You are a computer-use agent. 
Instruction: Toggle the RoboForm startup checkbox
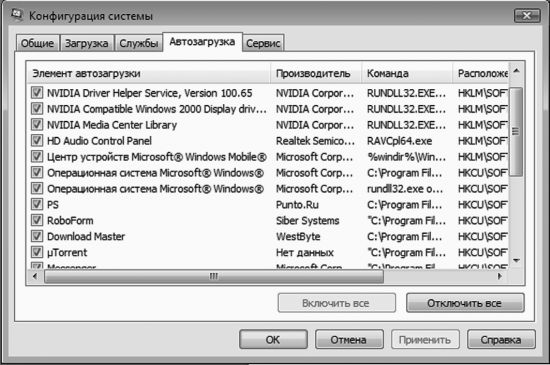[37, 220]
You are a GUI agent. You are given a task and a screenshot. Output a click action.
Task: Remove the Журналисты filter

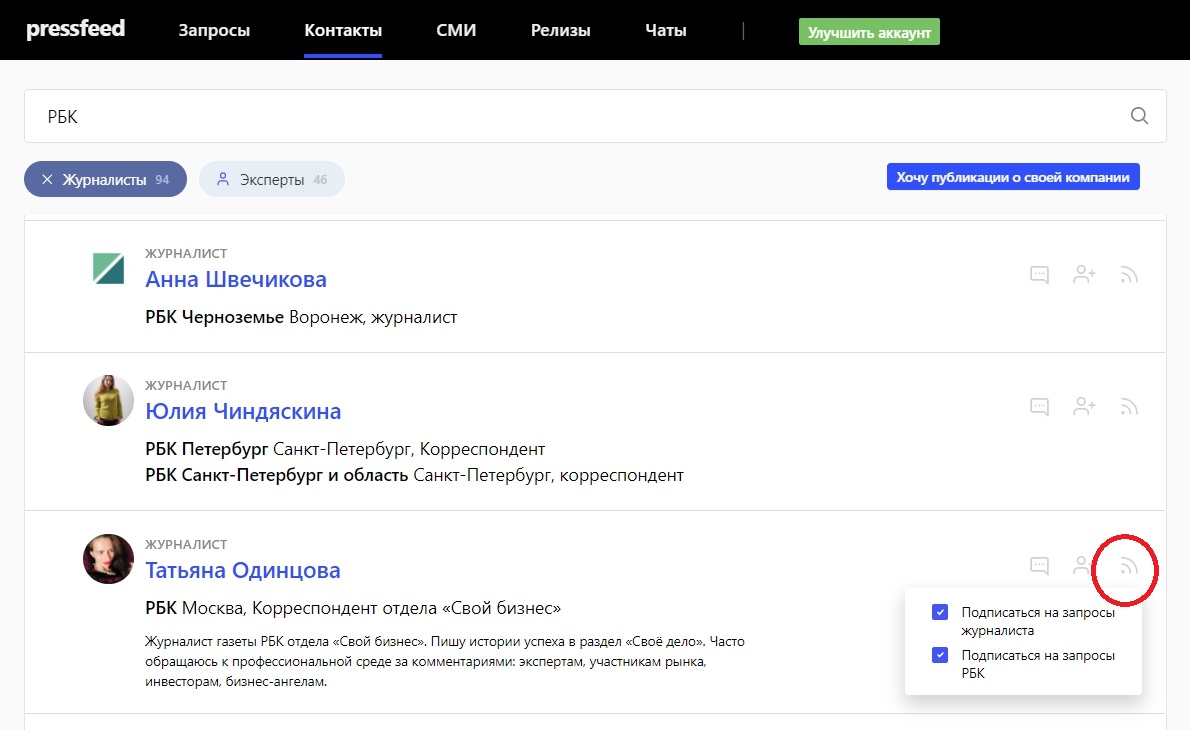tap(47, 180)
_ _ _
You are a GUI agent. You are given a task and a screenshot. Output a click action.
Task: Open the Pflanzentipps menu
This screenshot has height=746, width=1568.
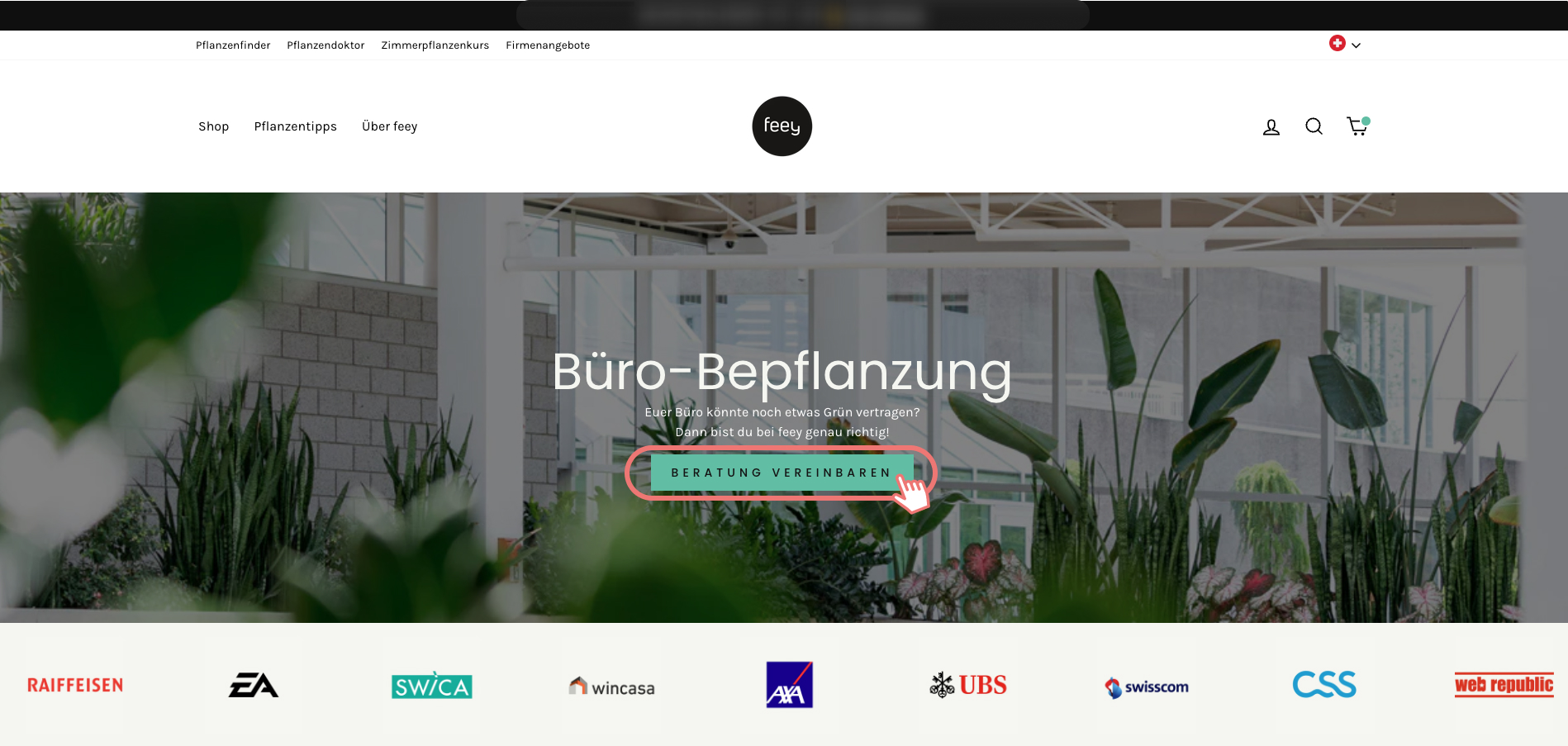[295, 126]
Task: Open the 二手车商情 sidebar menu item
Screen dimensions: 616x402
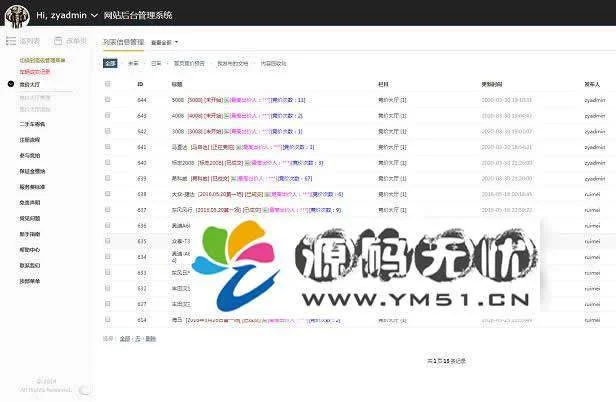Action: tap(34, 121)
_ _ _
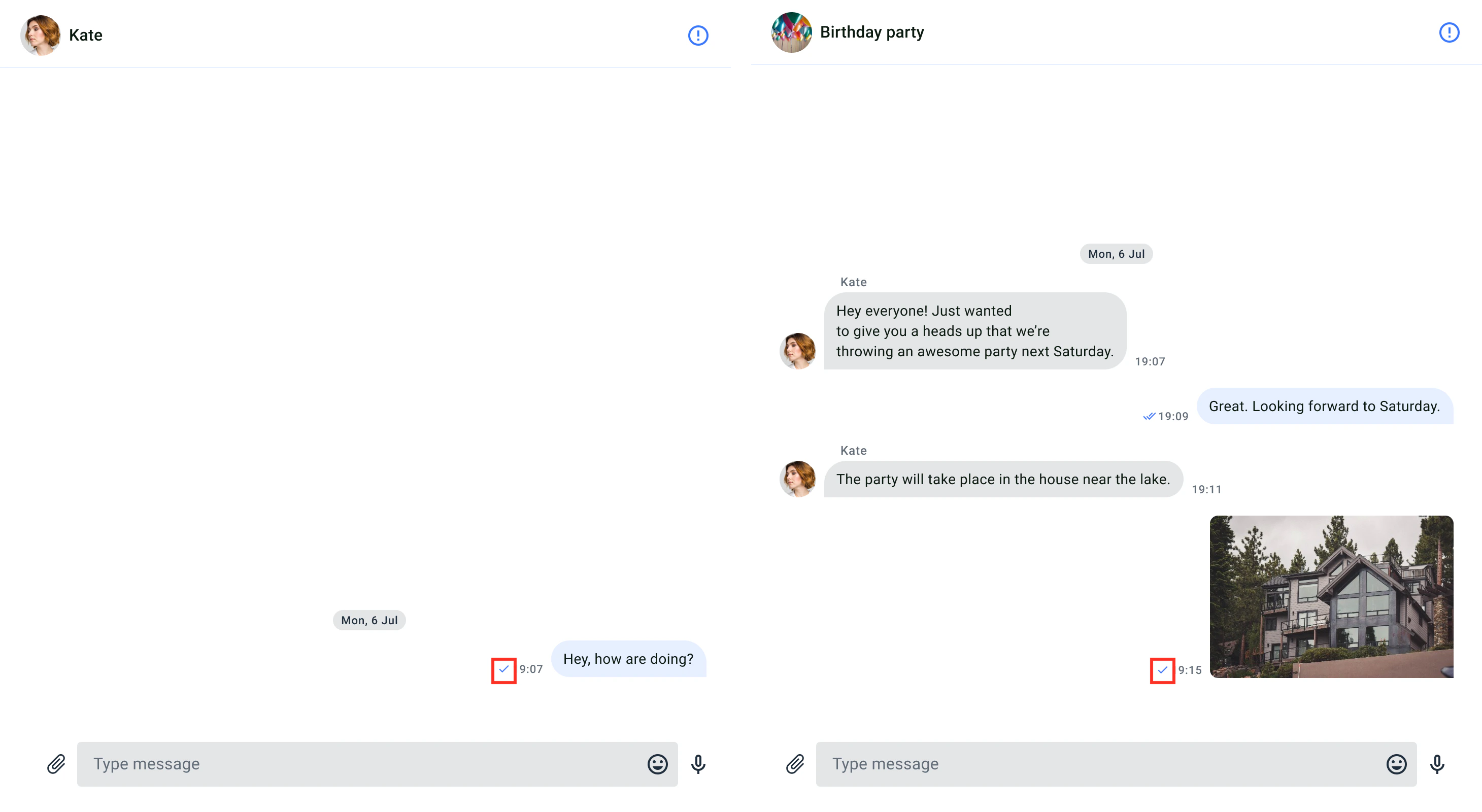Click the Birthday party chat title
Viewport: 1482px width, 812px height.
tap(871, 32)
_ _ _
* What is needed
Throughout the data above, count the lines in which the word "menu" occurs; supply the number alone.

* Answer to this problem
2